A matéria refere-se a espetáculos, que são, enfim, o fundamental do teatro, não à exibição de vídeos, independentemente da importância dos artistas convidados. Salvo engano esta também é uma preocupação anunciada pela curadoria, a representatividade. A propósito, entre os citados apenas Lilly Baniwa é de fato amazônida (do Amazonas). A grande Zahy Guajajara é nordestina, da Terra Indígena Cana Brava, Maranhão. O belíssimo trabalho de Juão Nyn está na confluência RN/SP. Todos e todas são importantes, devemos festejar que estejam no FIT. No entanto, a menos que se queira considerar que “indígena é tudo igual”, e com isso reforçar um clichê colonialista, diante do tema do festival é relevante a ausência de montagens teatrais vindas da Amazônia brasileira. A vigorosa produção artística da região existe e vai além dos escaninhos e da expectativa pela “autenticidade” que sempre está no olhar sudestino.

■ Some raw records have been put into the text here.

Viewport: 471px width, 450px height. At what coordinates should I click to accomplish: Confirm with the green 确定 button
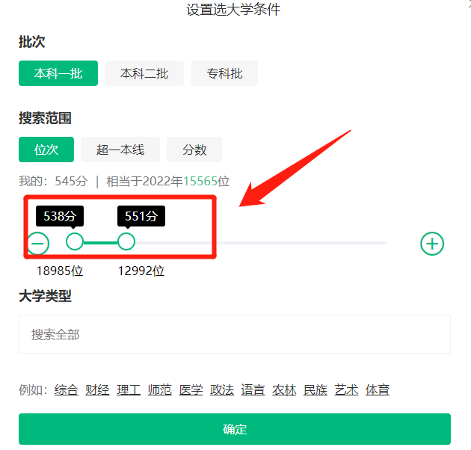pyautogui.click(x=235, y=429)
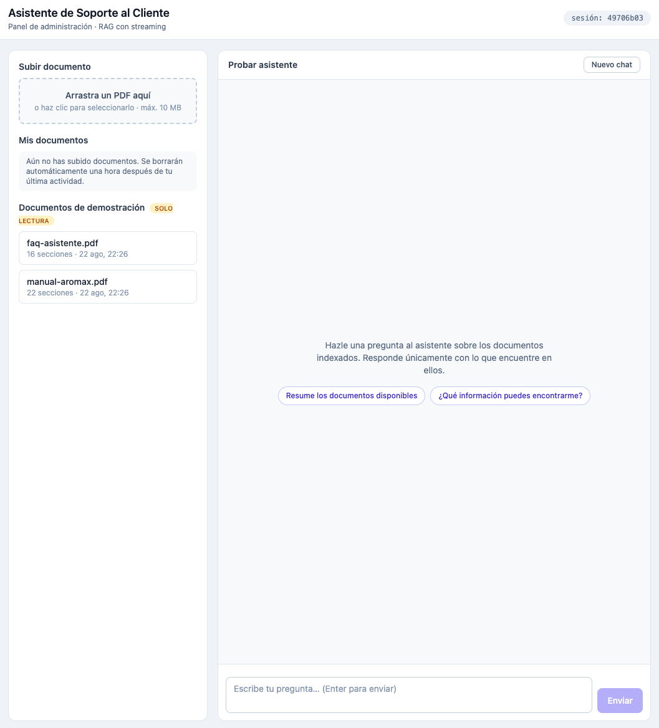Start a new chat with Nuevo chat

tap(612, 65)
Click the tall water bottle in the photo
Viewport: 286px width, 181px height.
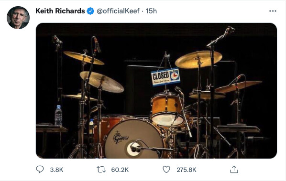click(x=58, y=116)
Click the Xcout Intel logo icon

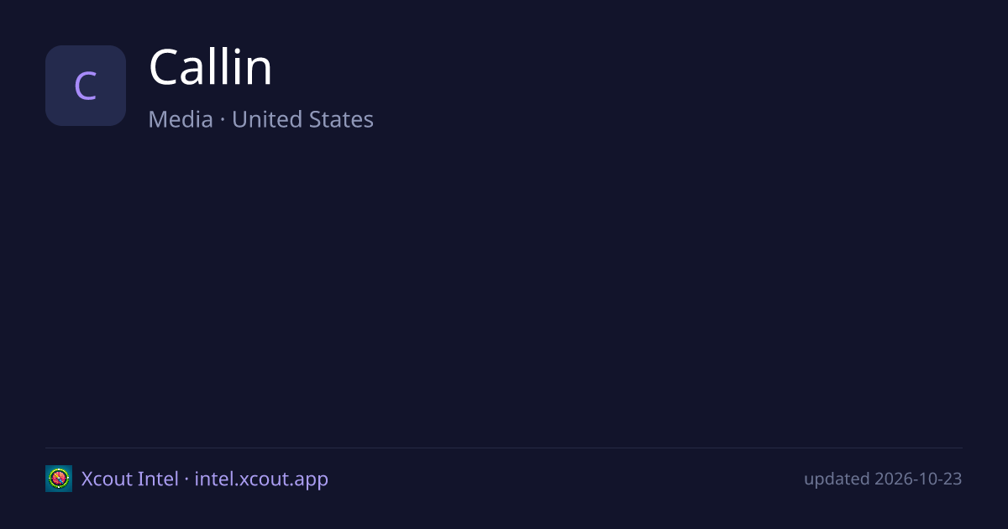(x=59, y=479)
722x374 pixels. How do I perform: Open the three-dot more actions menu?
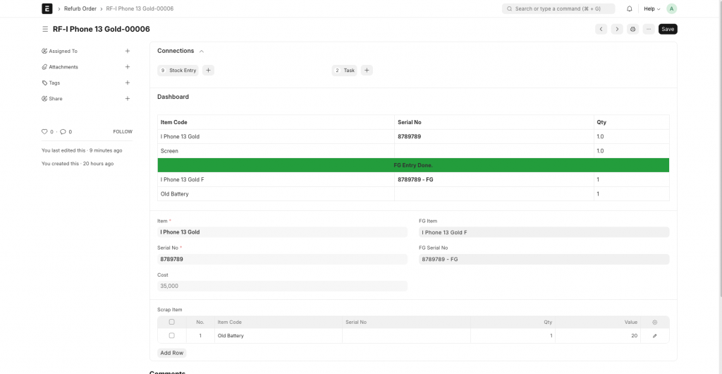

Esta discussão não serve apenas ao FIT BH, festival central nas artes cênicas do Brasil, levantado também na militância e na resistência pelas gentes que têm mantido acesa, na contramão do momento, a cultura do país. É uma provocação que pretende colaborar, não sem polêmica, a pensar o futuro próximo e as formas de representação política e estética que temos adotado no sistema de circulação dos bens culturais.